Now just think about that for a moment. Have you ever got home from your cruise holiday, returned to your daily life and said to a family member, friend or work colleague when asked if you had a good time, something along the lines of ‘yes, but I’m ready for another one’? Or perhaps, if your last cruise was particularly excursion-packed and adventurous: ‘I need another holiday to get over that one!’ But what would it be like if never got off the cruise ship? Would you stay on it all the time? Could you afford it? Could it really be your home?
Well, spending large amounts of time on-board a cruise ship is of course something a lot of people people do for a living, with many members of the crew spending the majority of a four to six-month contract on the ocean wave. A cruise ship career, though it has its rewards, is hard work and certainly isn’t suitable for everyone, so let’s assume you don’t currently have a cruise ship career and let’s pretend for one crazy moment that you’ve decide to up sticks and sell your home. Could you really live on a cruise ship?
Of course, house prices depend a lot on the type of home you have and where you live, but I’m going to say £170,000 and assume you don’t live in Bloomsbury.
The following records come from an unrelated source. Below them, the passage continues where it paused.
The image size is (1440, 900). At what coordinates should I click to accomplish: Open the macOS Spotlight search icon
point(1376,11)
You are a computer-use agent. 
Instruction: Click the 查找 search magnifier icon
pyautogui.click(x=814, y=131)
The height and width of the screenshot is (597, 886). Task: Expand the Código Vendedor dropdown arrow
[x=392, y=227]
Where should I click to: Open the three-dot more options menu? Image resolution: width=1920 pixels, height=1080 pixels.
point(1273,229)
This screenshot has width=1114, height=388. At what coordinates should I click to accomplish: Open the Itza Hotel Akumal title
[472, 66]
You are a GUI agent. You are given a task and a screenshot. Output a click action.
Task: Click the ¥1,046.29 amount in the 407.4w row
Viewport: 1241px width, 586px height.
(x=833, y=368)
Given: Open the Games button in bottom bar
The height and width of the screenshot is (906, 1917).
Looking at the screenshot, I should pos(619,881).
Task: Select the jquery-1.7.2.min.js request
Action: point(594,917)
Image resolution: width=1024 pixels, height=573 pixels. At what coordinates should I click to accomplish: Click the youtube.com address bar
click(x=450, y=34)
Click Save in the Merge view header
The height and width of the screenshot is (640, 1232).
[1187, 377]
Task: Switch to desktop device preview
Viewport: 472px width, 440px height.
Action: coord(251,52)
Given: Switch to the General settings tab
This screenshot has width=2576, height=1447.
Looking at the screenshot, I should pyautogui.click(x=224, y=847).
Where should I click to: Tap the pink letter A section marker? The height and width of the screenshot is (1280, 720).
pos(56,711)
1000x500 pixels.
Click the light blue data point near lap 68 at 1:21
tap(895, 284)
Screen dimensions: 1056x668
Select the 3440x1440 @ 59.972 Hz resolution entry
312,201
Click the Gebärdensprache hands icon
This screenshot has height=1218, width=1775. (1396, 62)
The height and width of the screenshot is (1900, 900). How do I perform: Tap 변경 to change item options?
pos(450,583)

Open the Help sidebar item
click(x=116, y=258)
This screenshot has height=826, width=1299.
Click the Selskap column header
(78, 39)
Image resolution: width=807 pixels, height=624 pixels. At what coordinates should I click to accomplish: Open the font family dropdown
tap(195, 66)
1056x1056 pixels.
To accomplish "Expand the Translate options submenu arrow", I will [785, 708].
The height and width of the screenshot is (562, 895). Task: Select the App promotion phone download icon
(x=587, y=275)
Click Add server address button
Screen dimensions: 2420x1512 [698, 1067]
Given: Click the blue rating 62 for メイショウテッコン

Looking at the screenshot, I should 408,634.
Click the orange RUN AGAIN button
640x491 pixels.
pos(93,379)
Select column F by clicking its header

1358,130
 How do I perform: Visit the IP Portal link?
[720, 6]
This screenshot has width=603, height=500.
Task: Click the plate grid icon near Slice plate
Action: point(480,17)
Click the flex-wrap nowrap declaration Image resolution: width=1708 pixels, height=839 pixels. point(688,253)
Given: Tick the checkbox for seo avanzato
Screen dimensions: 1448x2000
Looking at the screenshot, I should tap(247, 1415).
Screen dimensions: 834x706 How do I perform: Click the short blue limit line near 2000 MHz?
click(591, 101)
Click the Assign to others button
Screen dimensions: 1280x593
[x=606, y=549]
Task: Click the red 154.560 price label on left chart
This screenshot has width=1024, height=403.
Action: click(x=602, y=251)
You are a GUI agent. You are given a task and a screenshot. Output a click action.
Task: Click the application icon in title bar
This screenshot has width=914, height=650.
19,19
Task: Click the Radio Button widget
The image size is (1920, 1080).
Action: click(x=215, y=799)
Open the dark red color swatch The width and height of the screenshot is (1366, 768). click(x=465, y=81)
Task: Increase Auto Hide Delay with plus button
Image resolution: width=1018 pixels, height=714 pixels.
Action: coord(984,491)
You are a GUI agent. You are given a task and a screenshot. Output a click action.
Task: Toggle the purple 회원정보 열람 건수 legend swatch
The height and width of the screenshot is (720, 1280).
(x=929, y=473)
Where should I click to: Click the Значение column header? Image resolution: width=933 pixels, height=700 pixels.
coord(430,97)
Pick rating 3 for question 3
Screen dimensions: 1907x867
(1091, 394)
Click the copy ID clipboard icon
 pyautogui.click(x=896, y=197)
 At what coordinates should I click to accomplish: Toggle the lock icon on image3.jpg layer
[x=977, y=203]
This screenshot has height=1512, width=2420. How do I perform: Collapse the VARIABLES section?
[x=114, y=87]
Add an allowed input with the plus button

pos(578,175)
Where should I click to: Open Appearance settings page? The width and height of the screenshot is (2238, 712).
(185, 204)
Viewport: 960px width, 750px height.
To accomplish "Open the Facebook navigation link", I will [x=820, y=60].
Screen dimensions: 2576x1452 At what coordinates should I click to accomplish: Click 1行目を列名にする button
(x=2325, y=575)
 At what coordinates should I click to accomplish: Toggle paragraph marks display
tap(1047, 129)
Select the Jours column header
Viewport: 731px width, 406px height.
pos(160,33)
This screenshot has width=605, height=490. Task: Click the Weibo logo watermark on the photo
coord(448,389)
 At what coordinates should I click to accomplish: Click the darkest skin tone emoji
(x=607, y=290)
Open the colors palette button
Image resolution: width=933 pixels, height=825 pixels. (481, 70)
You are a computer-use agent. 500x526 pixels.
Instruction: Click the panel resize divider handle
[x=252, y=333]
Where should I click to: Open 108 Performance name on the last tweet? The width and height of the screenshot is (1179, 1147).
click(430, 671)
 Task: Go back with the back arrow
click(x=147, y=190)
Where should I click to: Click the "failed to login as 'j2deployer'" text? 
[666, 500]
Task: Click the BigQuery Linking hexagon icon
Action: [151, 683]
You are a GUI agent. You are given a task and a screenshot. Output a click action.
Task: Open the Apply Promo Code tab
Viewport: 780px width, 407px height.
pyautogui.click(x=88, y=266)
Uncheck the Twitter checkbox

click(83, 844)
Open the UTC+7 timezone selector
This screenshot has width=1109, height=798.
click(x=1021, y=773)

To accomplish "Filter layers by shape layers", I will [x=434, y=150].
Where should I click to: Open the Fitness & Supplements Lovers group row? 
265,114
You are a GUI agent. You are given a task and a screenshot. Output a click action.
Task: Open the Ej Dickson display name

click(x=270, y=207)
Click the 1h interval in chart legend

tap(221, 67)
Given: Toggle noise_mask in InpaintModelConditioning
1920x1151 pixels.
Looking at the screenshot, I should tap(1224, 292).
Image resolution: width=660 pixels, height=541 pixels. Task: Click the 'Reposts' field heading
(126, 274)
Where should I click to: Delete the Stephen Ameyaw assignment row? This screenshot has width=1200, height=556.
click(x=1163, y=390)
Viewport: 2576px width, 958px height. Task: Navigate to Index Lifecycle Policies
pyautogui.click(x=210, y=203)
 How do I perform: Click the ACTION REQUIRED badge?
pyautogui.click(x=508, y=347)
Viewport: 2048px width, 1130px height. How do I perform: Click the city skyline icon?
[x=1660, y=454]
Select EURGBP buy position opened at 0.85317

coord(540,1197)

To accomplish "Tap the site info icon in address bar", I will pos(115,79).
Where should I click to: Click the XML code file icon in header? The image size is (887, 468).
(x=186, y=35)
The cost of an adequate standard of living in the UK in 2013 has been calculated at £16,850 for a single person and £38,800 for a working couple with two children a year. With lines such as Fred.Olsen and P&O Cruises offering a number of sailings from the UK, it’s possible to cruise for anything between 10 and 14 nights for between £500 and £600 on an itinerary which is closer to home, such as Mediterranean cruise or European voyage. So let’s split the difference at £550 and assume that was a two-week cruise; that comes out at £14,300 a year. Of course, you can’t cruise the Mediterranean all year round, and your next most price-conscious option, a Caribbean cruise, would likely set you back between £800 and £900 for the same duration. It doesn’t take a mathematical genius (and I’m far from one of those) to work out that if you add those Caribbean cruises into the mix, you’ll be well over your average cost of living, with six months of sun-kissed cruising setting you back around £25,000.
Using all these figures as an exceedingly rough guide, you could probably survive on a cruise ship for around four years on a very tight budget before you’d have to start washing up in the galley to earn your keep. Sorry to spoil the fun but it’s safe to say you could live off your house sale for a good deal longer if you were just renting a property.
So is there really any way to live on a cruise ship purely as a passenger? Well, the most obvious way is if you were a multi-million pound lottery winner who, decided that rather than treat themselves to a world cruise and a luxury home, you just opted for the world cruise…then another…and another. Admittedly though, we’re back into the realms of near fantasy here, but surely there’s another way?
Let’s assume for a moment you’ve worked hard all your life, have built up a good amount of savings and have a good home to sell and are ready to retire to that holiday home abroad. What if that holiday home was in fact a cruise ship? You could live out your retirement on the ocean wave, living out your days enjoying the cruising lifestyle you’ve always loved. The good news for you is that there are companies such as Cruise Retirement out there who offer just this service. Or perhaps even later in life, rather than heading off to the retirement home, you could do what British widower Beatrice Miller did? Following the death of her husband, Beatrice lived out her days sailing the world on-board Cunard’s legendary Queen Elizabeth II thanks to greatly reduced prices due to her from loyalty bonuses from five different world cruises.
Better get saving up those loyalty points!